1) I went to Community Acupuncture (many cities have them) at least twice a week to strengthen my immune system and up my chi (energy) levels. Since they work on us in a group room, they charge less than an individual session and people can go more often. Even without talking, getting out of isolation was important. Humans are communal animals.

2) I saw a healer regularly whom I trusted. For me, it was not just about finding someone good, but also someone who cared. She held the vision that I would be fine when I couldn’t do it for myself. For months, I clung to that vision like a lifeline.

3) I practiced DNRS, a technique based on neuroscience that calms over-reactive responses in the limbic brain. See https://retrainingthebrain.com

4) I did a training, taught by a scientist, in the energy healing model I already used in my work. It was based on the latest science in the area of weight and metabolism. On the third day, the teacher did a distance healing with me. Many factors came up that needed to be balanced, including a chemo drug still in my system that wasn’t making it through the detox pathways and an ‘exercise hormone’ that was misreading my body and sending the signal to burn fat 24/7. Six weeks after receiving the session, I began steadily gaining weight: twenty pounds in ten weeks! I incorporated these techniques into my practice and now use them with clients. http://bodywisdomhealer.com

5) Around this time, I did a potent two week Chi gong teacher training, with the group I’d been with since 2010. Since I felt too weak to travel, I did it all by Live stream. The level of energy replenishment I received from the training was amazing! After months of hardly driving, I was able to go to an event north of San Francisco the following week. Soon after that, I went back to my Marin Chi gong practice group and started seeing clients again at my Marin county office.

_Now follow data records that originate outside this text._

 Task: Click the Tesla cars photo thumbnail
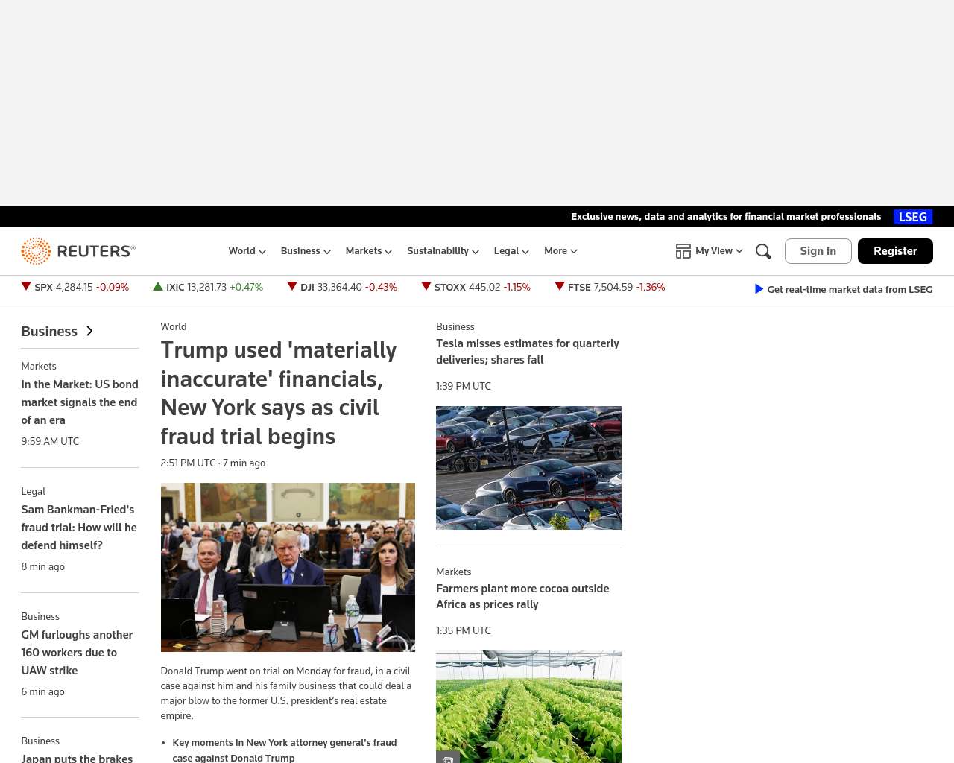[528, 468]
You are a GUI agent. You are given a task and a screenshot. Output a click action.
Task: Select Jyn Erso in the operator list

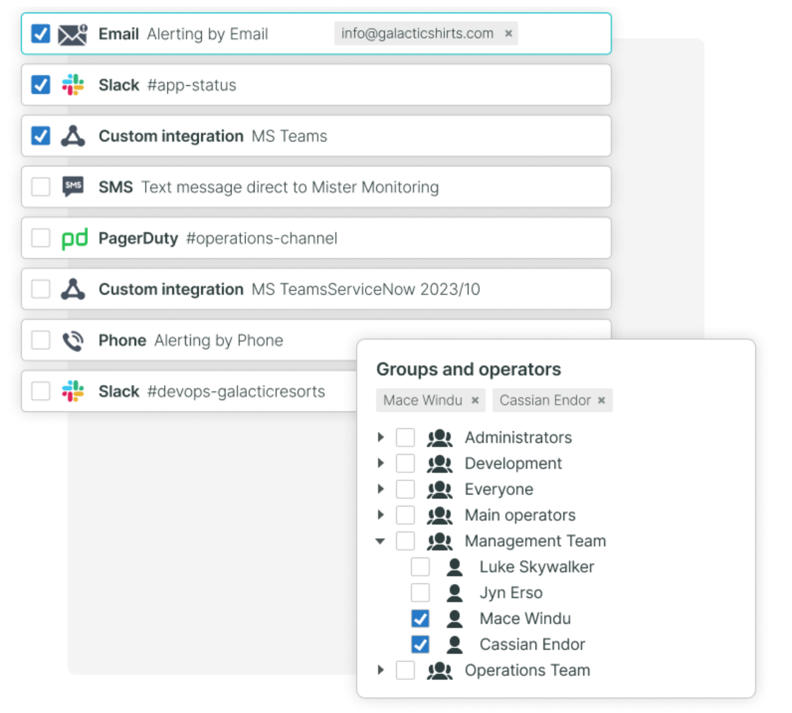coord(510,593)
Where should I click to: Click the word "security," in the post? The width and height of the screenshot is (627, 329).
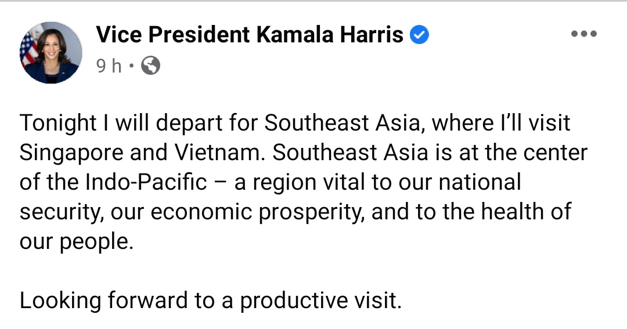pyautogui.click(x=62, y=213)
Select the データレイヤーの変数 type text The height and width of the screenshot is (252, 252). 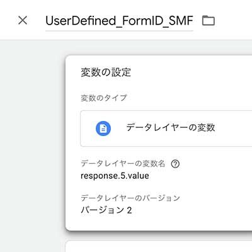click(x=171, y=127)
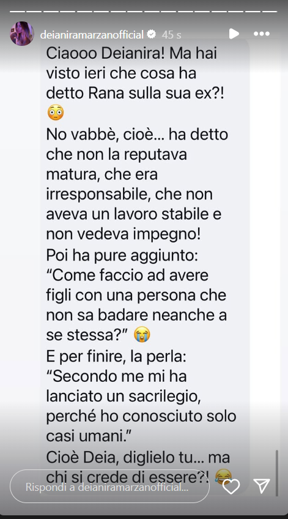The width and height of the screenshot is (288, 519).
Task: Click the vertical scrollbar on the right edge
Action: (277, 472)
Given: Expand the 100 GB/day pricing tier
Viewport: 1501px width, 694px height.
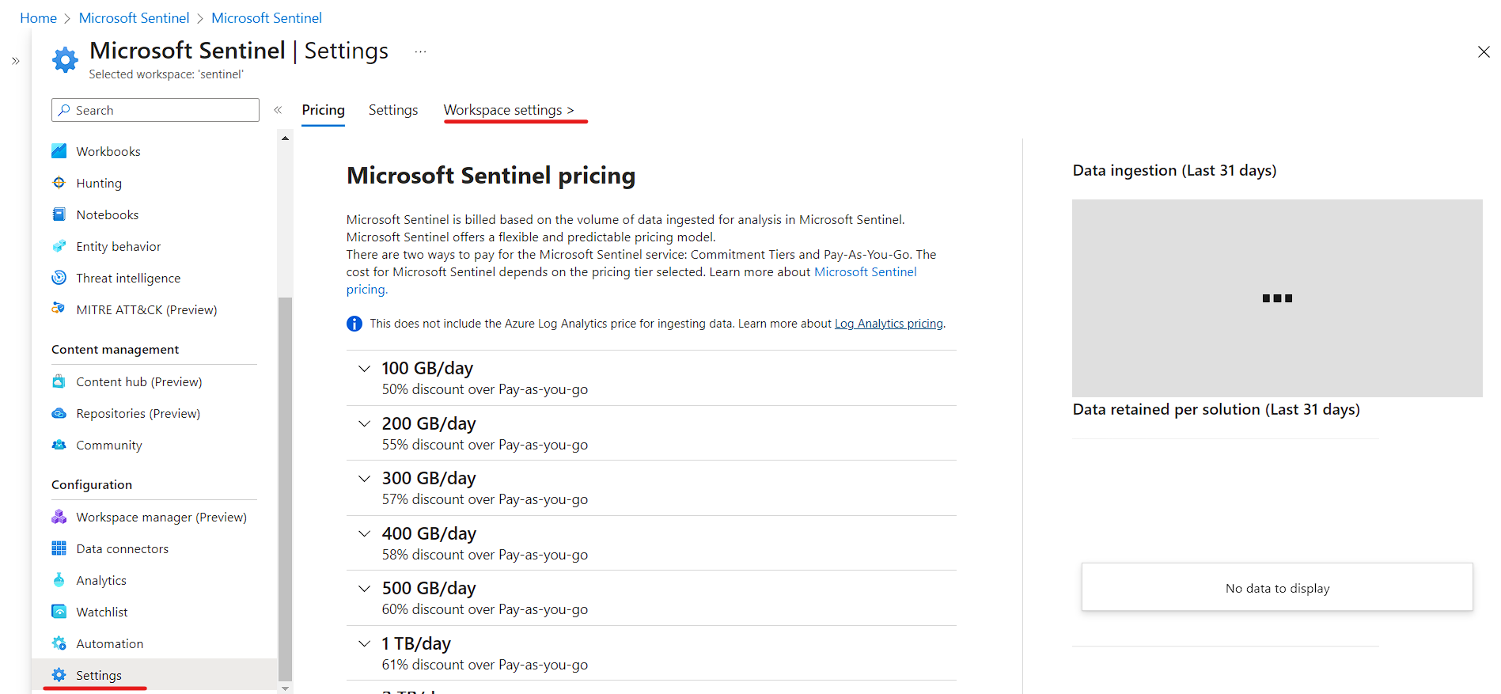Looking at the screenshot, I should pyautogui.click(x=364, y=368).
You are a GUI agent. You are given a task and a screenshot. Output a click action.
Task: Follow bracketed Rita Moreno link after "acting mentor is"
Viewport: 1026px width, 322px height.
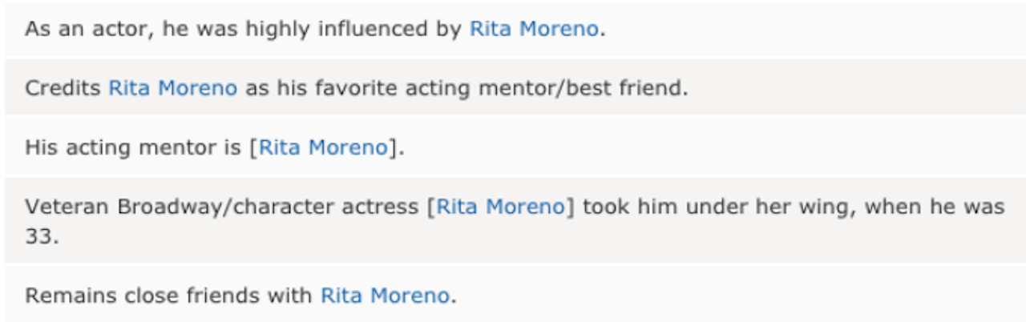point(323,147)

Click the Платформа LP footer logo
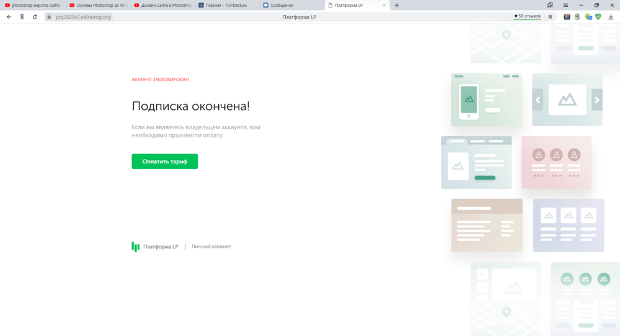tap(155, 247)
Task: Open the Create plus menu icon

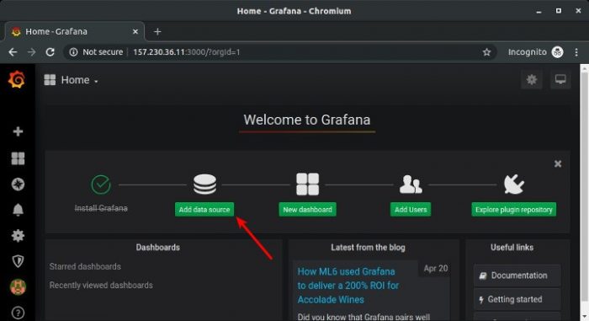Action: click(18, 131)
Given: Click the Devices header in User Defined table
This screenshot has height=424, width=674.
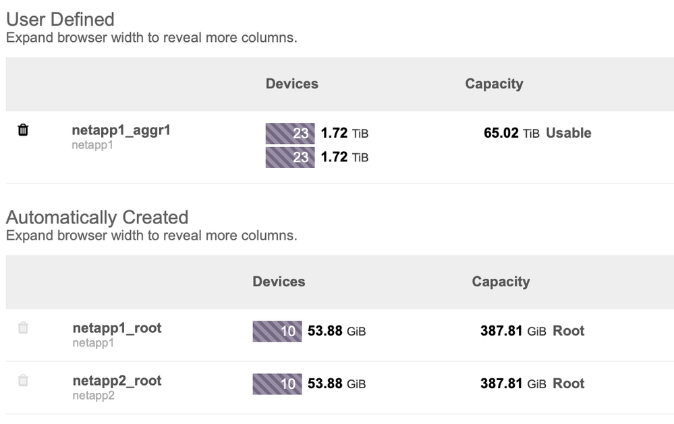Looking at the screenshot, I should pyautogui.click(x=291, y=84).
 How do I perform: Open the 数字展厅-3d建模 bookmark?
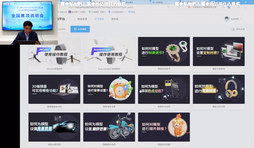[x=79, y=12]
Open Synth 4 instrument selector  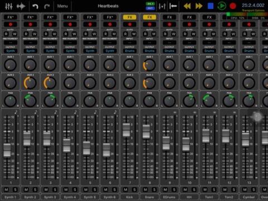(70, 42)
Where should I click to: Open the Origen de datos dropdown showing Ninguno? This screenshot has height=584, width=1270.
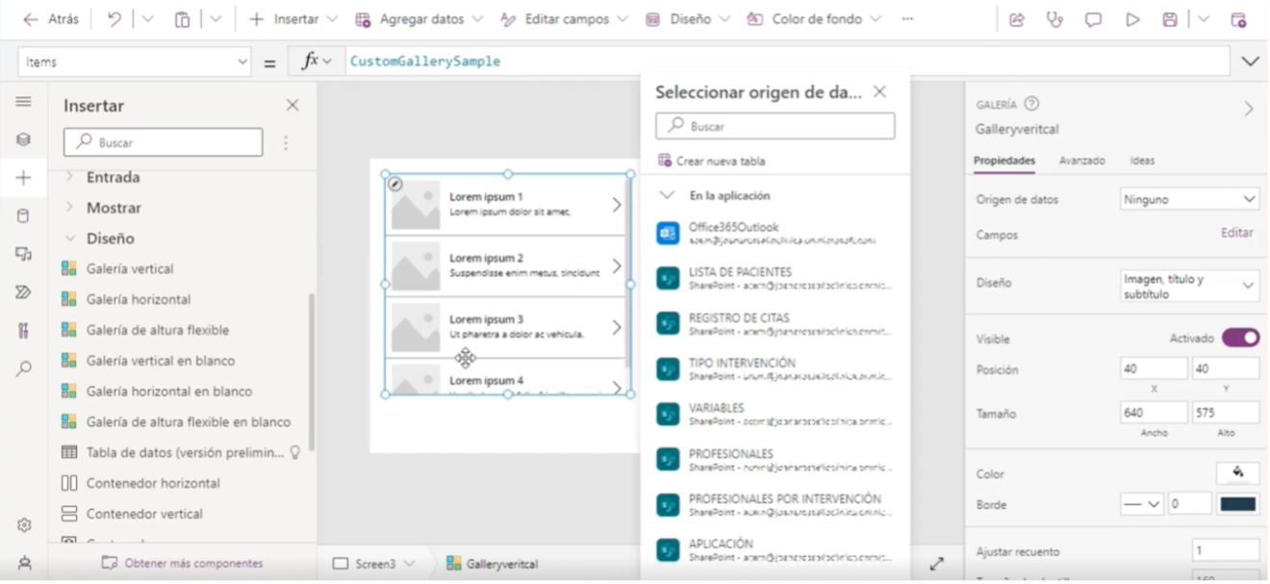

Unless it’s an eating disorder, I found that underweight issues are largely ignored in our culture. My intention in launching ‘Accidently Underweight’ is to support readers with unexplained weight loss issues and those who are underweight and don’t want to be.* I’d like to offer what I initially couldn’t find: access to resources and stories that help people feel seen and know that healing is possible. To be clear, this is for a particular group of underweight people. Many people are quite thin naturally, because of metabolism and genetics, and lead happy, healthy lives.

Today, I can say I do feel ‘lucky’ It seems like a miracle to have turned things around and be back in the river of life. Dealing with these challenges, ushered in a change in me that was about way more than weight. I feel like I’ve shed a skin, have new opportunities and am seeing life through fresh eyes.

Image by Don White

I look forward to dialoguing with you, hearing your successes and challenges, and sharing stories, hopefully that inspire.

It’s easier to heal in community. Shall we take this journey together?

*Any writing or suggestions found in these blog posts are not meant to be a substitute for a doctor or therapist’s advice. If you’re under the care of a doctor or therapist, please check with them before following any suggestions found on these pages.